TEXTO DE LECTURA:
§
"Arromboidéese sobre el diván y disfrute de su filete frito sobre roca del Sáhara con extractos de moho amazónico, mientras lee posts de lo más interesantes"

13 oct. 2011

Médicos

Ayer volví a ver a aquel médico después de mucho tiempo. Ya no me pareció alegre, ya no me pareció sonriente ni agradable al trato. Ya no gastaba bromas, ni hablaba del partido de la tarde anterior con ánimo, ni se sentía alegre.
Así le vi todas las repetidas veces que para mi desgracia me tocó visitarlo. Pero no es que hubiera cambiado, algo le había cambiado. Se le veía una mirada cansada, con la que observaba a cada paciente que se le presentaba en la consulta con algún problema. Escuchaba, asentía... ya sabía lo que le pasaba, él ya tenía mucha experiencia para identificar un caso como aquel. Y pasaba otro, y otro, y otro... Ya no era el mismo de siempre. Ya no curaba hipocondríacos con sólo su sonrisa. Ya ni su mujer, ni sus hijos podrían hacer nada por él; se había hundido en las divagaciones de la existencia... pensativo, anhelante y  aparentemente distraído en sus pensamientos.
De esta forma se presentaba ante mí aquella persona que yo cuando pequeña había idolatrado. ¿Es posible que yo, siendo pequeña, no me diera cuenta de la responsabilidad de su juicio, de la gran carga del peso de los años? Quizás yo acabe así, pensé en el momento en el que le vi. Una estudiante de medicina consagrada en su trabajo, volcada en su profesión, deseosa de saber. Todo me lo había inspirado aquel hombre, y ahora... ahora solo veía a un pobre anciano cansado de la enfermedad y la desdicha del pueblo. ¿Este es nuestro final?
Tras escribir esto, volví a ver a quien se había convertido ya en mi amigo, en mi consejero médico. No podía rendirme y pensar que, simplemente, él también había caído. Me sorprendió. Volvía a estar de nuevo feliz, radiante, charlatán,... no se había olvidado de sí mismo en un ciclo irreversible, no se trataba de la enfermedad del que escucha, no había cambiado su esencia tranquilizadora y empática.
Algo maravilloso tienen los médicos y es que, aunque sean personas y a veces caigan en la desesperación más profunda, se levantan. Y se levantan por toda aquella gente a quien no pueden dejar desamparada, todas aquellas personas que necesitan su ayuda.
§
EN QUÉ CONSISTE:
Por favor, indica cómo estaba el médico, según el texto sobre el médico, cuando volvieron a verlo después de escribir lo anterior. El material no interviene en nada de esto.

INFORMACIÓN REGISTRADA:
§
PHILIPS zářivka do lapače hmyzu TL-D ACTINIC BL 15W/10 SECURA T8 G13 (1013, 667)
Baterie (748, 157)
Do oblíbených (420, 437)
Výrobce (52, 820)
§
RESULTADO:
Volvía a estar feliz, radiante y charlatán.